Nelle nostre città l’emergenza ambientale è così pervasiva e radicale, da essere irrisolvibile con il solo appello a politiche centralizzate e dall’alto. Perché ad inquinare sono anche le migliaia di piccole costruzioni di cemento, pietra e acciaio che consumano acqua, elettricità e petrolio, sbuffando CO2 e liquami.
L’emergenza ambientale è prima di tutto un richiamo a quella che la mozione conclusiva del Congresso degli ingegneri chiama la “rivoluzione nelle coscienze”: una rivoluzione molecolare e democratica nei processi di costruzione e rinnovamento delle città, che chiama tutti -amministratori, tecnici, cittadini- ad un’assunzione di responsabilità.
La casa ecologica del futuro c’è già, anche in Italia. Sorge a Follonica, sono venti appartamenti costruiti in un’area Peep (Piano per l’edilizia economica e popolare) da una cooperativa edilizia che non poteva che chiamarsi “Avvenire”. La geotermia a basso calore, ottenuta scavando fino a 100 metri sotto terra, garantisce i tre quinti del fabbisogno energetico, un quinto viene dal solare fotovoltaico, il resto dall’efficienza energetica dei materiali. Gli inquilini di Follonica non solo non inquinano, ma non pagano le bollette, anzi ricevono contributi per l’utilizzo del fotovoltaico.
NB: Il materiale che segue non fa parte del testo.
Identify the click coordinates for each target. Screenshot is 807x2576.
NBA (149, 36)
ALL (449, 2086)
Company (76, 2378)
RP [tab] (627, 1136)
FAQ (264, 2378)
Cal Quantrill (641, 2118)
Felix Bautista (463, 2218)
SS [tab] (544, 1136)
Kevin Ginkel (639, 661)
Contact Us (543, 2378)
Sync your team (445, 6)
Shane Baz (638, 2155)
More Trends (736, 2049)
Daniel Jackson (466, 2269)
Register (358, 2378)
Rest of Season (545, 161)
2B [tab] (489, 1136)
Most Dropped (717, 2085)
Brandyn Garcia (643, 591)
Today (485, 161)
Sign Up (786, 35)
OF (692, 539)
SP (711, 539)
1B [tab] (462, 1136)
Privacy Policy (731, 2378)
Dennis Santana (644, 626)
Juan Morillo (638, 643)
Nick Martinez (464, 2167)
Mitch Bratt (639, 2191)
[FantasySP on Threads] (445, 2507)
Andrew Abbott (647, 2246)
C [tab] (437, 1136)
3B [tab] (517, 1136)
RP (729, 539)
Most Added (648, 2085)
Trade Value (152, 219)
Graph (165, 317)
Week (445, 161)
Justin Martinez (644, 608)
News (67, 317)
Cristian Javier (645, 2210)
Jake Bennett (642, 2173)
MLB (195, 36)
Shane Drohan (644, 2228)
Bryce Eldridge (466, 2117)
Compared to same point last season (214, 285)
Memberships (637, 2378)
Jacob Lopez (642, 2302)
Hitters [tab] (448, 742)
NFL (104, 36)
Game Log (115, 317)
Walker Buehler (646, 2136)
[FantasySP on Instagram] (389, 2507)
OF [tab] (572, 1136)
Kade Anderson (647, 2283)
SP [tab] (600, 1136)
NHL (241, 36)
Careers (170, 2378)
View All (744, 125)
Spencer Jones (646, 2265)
Insomma, la sfida è lanciata. In Europa, negli Stati Uniti, in molti Paesi asiatici, ci sono imprese e istituzioni locali che hanno capito la necessità di una politica edilizia che sia una politica ambientale democratica e ne hanno colto anche il beneficio economico. A Spezia si è cominciato con il Contratto di Quartiere delle Pianazze, i cui edifici sono stati progettati con grande attenzione al risparmio energetico. I prossimi interventi -dall’area ex Ip al waterfront- dovranno essere ancora più innovativi. Spetta anche al “nuovo ingegnere” protagonista del Congresso spezzino del 2008.